Quando se passa a analisar a condição em que ocorreu o processo de abolição, observa-se que a mão-de-obra beneficiada com o trabalho assalariado da época, fruto do fim da escravidão formal dos negros e do advento do trabalho livre, foram os imigrantes brancos europeus. Aqui começou a nascer a tão propalada classe média do país, que recebeu do Estado pós-abolição, os incentivos, a condição assalariada, a escola, a terra e outras formas de incentivo do Estado burguês nascente, o que não deixou de ser uma ação afirmativa estatal para os imigrantes europeus virem para o Brasil, com o objetivo de desenvolver a nação. Já o negro liberto, “convertido, sumária e abruptamente, em senhor de si mesmo, tornando-se responsável por sua pessoa e por seus dependentes”, é deixado à própria sorte.
Segundo Florestan, “à população liberta não foi dado nenhum benefício, nenhum incentivo por parte do Estado ou da Igreja detentores do poder político e econômico da época”. Os ex-escravos sequer tiveram qualquer forma de indenização pela exploração da sua força de trabalho. Daí ser correta a defesa por parte do movimento negro da adoção de políticas de ações afirmativas, como as cotas, no sentido do Estado brasileiro fazer a devida reparação, garantindo oportunidades a essa população vítima dessa crueldade, ou melhor, do genocídio que fora a escravidão. Portanto, lutar pela regularização dos territórios das comunidades remanescentes de quilombos, já garantida na Constituição Federal de 1988, no Ato das Disposições Constitucionais Transitórias – ADCT –, no seu artigo 68, e no decreto n.º 4487/03, é um avanço na conquista do direito de reparação.

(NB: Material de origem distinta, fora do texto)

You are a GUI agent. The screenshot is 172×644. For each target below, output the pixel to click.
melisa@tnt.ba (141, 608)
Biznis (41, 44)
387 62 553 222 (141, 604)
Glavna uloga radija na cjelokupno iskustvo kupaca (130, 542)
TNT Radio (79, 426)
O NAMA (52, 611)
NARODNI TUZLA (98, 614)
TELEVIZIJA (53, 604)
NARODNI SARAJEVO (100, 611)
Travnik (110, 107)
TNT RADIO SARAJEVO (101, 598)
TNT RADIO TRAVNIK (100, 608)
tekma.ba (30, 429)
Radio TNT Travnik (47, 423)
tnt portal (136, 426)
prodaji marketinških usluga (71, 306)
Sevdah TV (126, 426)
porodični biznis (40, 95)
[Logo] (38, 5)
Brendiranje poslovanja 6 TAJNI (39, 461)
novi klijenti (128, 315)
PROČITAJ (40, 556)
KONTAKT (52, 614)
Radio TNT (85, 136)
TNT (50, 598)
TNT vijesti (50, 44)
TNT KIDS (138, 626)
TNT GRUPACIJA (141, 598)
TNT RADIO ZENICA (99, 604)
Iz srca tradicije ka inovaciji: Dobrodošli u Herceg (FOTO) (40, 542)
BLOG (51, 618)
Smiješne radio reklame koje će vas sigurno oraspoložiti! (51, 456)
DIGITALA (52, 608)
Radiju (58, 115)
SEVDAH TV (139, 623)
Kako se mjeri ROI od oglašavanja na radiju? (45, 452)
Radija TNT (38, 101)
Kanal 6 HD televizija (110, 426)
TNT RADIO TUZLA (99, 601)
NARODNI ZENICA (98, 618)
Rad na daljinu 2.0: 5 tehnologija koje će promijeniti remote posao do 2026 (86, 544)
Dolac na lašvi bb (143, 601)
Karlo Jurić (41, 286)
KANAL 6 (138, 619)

Florestan Fernandes, com esta obra de mais de mil páginas, passou a ser chamado por muitos pensadores como o sociólogo dos negros ou da escravidão. Este livro é uma dessas leituras essenciais e obrigatórias para todo estudioso da questão racial no Brasil cuja função não é outra senão a de apreender a formação social brasileira, como assinala o também sociólogo Antônio Sérgio Guimarães.
Com isso, faz-se necessário uma breve comparação com os dias atuais. Passados os 123 anos da abolição formal dos escravos e 47 anos dessa obra clássica da sociologia brasileira, na qual o legado do povo negro na sociedade de classes é brilhantemente descrita por Florestan Fernandes, cabe a pergunta: e a integração dos negros na sociedade política? O autor não deixa de identificar a participação política dos negros já naquele período, que teria sido intensa e decisiva, principalmente a partir da fase em que a luta contra a escravidão assumiu feição especificamente abolicionista.
Trazendo o velho Marx, quando no século XIX analisou a sociedade capitalista, cindida pelo conflito capital x trabalho, o debate central eram as relações de oposição entre burguesia e proletariado, o que perdura até hoje. Só que, no momento atual, outras novas categorias de análise se apresentam fortemente para entender as contradições da sociedade contemporânea burguesa/capitalista, que se concretizam em novos movimentos sociais: étnico-racial, gênero, orientação sexual, cultural e meio ambiente. Nunca antes as lutas desses novos movimentos sociais foram tão evidentes, mostrando o quanto questões como raça, gênero etc., somadas às desigualdades de classe, são também causa da assimetria da sociedade capitalista, portanto, estão estritamente relacionadas.
Nesse sentido, a tarefa do movimento negro, de militantes anti-racistas, ativistas dos direitos humanos, é a de compreender a importância da participação política como ponto estratégico para o embate do presente, na sociedade política e na sociedade civil, como nos ensina Antônio Gramsci: “no Estado burguês é fundamental que os trabalhadores participem de forma ativa e orgânica da sociedade civil e da sociedade política”. Entender, portanto, que o que está em jogo é disputa de hegemonia, logo disputa do poder.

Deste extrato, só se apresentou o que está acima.